Nessuno a questo punto può sentirsi estraneo a questa vicenda. E non solo, appunto, per questioni umanitarie. Pochi sanno quale sarà il vero impatto di questa nuova migrazione, che cosa produrrà l’incontro-sconto di culture, fedi e speranze. Ma certamente poco resterà come prima. Anche chi fa impresa, soprattutto nuova impresa, deve quindi interrogarsi su quanto sta accadendo e su che cosa potrebbe fare. L’ecosistema delle startup non sembra però ancora di avere un’idea su come poter e dover reagire. Eppure sono le imprese che più dovrebbero preoccuparsi del futuro prossimo e possibile.

“L’Europa ha bisogno di talenti, da qualsiasi parte vengano”, ha detto il presidente della Commissione Europea Jean-Claude Juncker, presentando il piano di accoglienza della UE. Il professore Umberto Cherubini si è spinto a scrivere che tra gli immigrati di oggi ci sono gli imprenditori del futuro. Difficile saperlo oggi ma è certo che fra quelle migliaia di uomini e donne disposte a fare centinaia di chilometri a piedi pur di raggiungere l’obiettivo c’è più determinazione e capacità di sacrificio che fra i nostri giovani universitari cresciuti nel benessere.
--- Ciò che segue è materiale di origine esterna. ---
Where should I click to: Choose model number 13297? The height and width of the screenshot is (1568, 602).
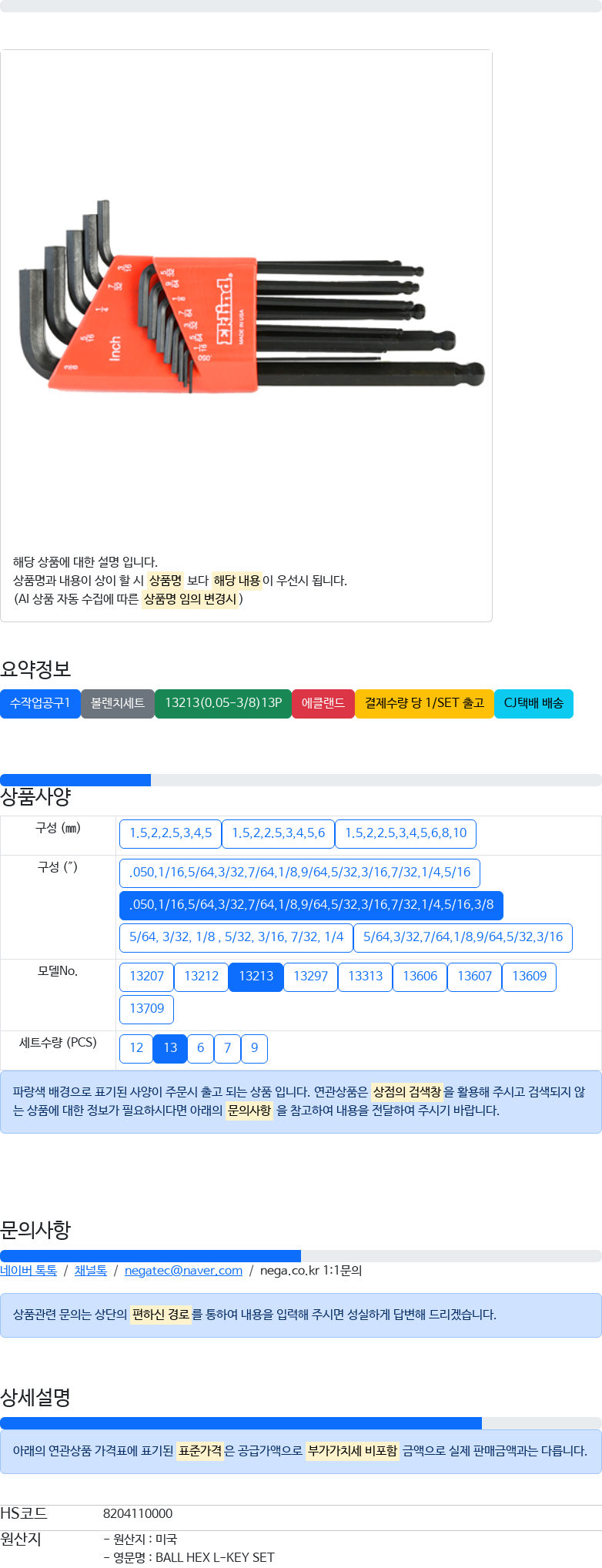click(x=311, y=977)
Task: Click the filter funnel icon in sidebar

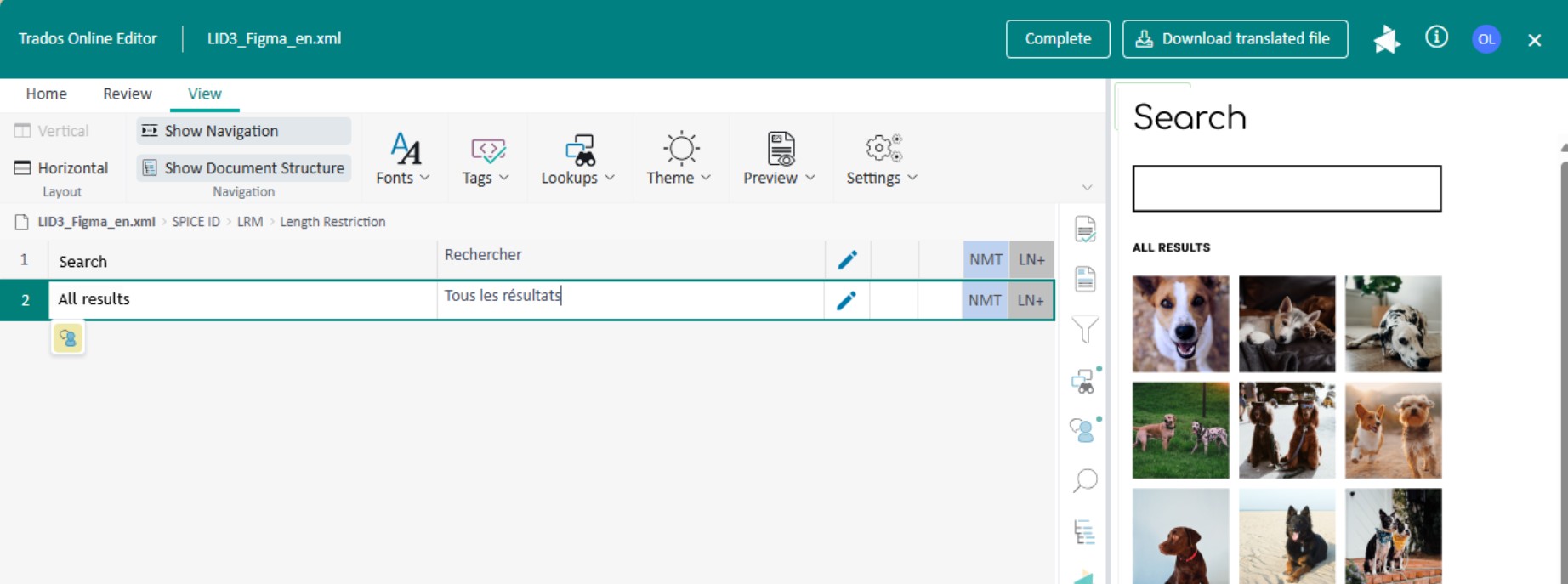Action: 1085,330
Le startup in Italia aumentano, alcune crescono ma l’ecosistema non sembra ancora aver preso coscienza del proprio ruolo nelle dinamiche economiche del Paese. Qualcuno sta pensando a un’iniziativa finalizzata a dare una chance di qualità ai più intraprendenti fra i migranti? Apertura e accoglienza dovrebbero essere parole ovvie fra chi traffica con l’innovazione. Ma i fatti dicono altro. Un anno fa veniva lanciato con enfasi ed entusiasmo ItaliaStartupVisa, una nuova procedura che semplifica i visti per chi vuole venire in Italia a fondare una startup. Al Ministero dello Sviluppo economico si aspettavano un centinaio di richieste. Non ci sono dati ufficiali, ma non sarebbero neanche la metà. Avrebbero potuto approfittarne aceleratori, incubatori, abilitatori e tanti altri che fanno a gara a chi ce l’ha più innovativo. Ma non lo hanno fatto. Che cosa non ha funzionato? Non sembra essere andata molto meglio del resto per lo Startup Hub, pensato per facilitare la permanenza di stranieri che sono già in Italia e vogliono fermarsi per fare impresa. Quando si tratta di accogliere e contaminarsi anche la meglio gioventù d’inizio secolo fa ancora fatica.